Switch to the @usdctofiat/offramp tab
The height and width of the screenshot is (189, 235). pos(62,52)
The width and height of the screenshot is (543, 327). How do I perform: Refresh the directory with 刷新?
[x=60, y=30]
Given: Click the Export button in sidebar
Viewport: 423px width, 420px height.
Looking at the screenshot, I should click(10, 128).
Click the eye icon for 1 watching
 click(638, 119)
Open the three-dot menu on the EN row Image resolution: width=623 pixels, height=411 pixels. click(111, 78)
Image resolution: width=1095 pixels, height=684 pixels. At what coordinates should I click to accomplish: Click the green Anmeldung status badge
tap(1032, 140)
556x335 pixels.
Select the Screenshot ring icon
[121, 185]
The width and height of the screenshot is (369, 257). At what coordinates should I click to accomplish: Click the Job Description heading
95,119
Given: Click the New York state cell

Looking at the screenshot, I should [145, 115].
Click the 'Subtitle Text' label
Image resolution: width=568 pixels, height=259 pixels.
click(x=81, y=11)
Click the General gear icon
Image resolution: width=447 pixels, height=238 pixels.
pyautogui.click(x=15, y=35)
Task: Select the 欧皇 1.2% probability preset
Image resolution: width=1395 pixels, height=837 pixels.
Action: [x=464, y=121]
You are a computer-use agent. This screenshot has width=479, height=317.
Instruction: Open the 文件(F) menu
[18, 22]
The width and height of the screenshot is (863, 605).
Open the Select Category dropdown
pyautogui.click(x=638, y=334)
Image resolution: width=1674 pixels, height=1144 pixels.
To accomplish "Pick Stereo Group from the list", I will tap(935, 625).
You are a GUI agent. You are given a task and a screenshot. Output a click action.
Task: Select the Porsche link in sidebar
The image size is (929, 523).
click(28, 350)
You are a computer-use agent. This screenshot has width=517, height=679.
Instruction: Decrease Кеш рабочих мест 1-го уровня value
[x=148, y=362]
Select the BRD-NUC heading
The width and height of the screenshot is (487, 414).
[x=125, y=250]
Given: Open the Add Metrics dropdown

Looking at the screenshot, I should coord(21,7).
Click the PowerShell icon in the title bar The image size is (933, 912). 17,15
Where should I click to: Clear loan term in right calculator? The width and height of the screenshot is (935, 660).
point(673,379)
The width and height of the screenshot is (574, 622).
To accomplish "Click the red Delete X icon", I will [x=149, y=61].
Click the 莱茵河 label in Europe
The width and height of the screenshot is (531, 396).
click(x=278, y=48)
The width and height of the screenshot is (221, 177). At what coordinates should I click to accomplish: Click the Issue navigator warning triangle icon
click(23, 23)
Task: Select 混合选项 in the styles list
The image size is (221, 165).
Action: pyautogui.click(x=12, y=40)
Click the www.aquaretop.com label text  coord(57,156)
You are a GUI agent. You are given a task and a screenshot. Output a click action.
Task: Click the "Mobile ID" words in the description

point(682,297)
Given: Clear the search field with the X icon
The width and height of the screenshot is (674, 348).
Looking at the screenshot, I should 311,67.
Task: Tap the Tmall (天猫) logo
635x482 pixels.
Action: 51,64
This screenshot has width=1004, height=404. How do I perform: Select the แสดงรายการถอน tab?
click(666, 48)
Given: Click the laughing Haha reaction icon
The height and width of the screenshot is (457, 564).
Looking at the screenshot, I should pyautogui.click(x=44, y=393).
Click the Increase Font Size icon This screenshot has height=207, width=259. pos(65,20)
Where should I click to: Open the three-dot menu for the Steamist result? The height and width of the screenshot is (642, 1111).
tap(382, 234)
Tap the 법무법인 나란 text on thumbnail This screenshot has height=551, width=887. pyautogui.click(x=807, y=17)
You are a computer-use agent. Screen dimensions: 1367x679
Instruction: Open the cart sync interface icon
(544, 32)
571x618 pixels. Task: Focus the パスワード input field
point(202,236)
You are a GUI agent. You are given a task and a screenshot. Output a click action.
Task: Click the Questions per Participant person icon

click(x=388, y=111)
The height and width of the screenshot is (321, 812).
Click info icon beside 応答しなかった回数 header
= = =
* Assignment *
Give again exactly, and only, the lines above starting at the one with "Image resolution: width=1674" and ending at the one with "Click the PowerShell".

* Solution to the problem *
Image resolution: width=1674 pixels, height=1144 pixels.
To accomplish "Pick Stereo Group from the list", I will tap(935, 625).
You are a GUI agent. You are given a task and a screenshot. Output a click action.
Task: Select the Porsche link in sidebar
The image size is (929, 523).
click(28, 350)
You are a computer-use agent. This screenshot has width=517, height=679.
Instruction: Decrease Кеш рабочих мест 1-го уровня value
[x=148, y=362]
Select the BRD-NUC heading
The width and height of the screenshot is (487, 414).
[x=125, y=250]
Given: Open the Add Metrics dropdown

Looking at the screenshot, I should coord(21,7).
Click the PowerShell icon in the title bar The image size is (933, 912). 17,15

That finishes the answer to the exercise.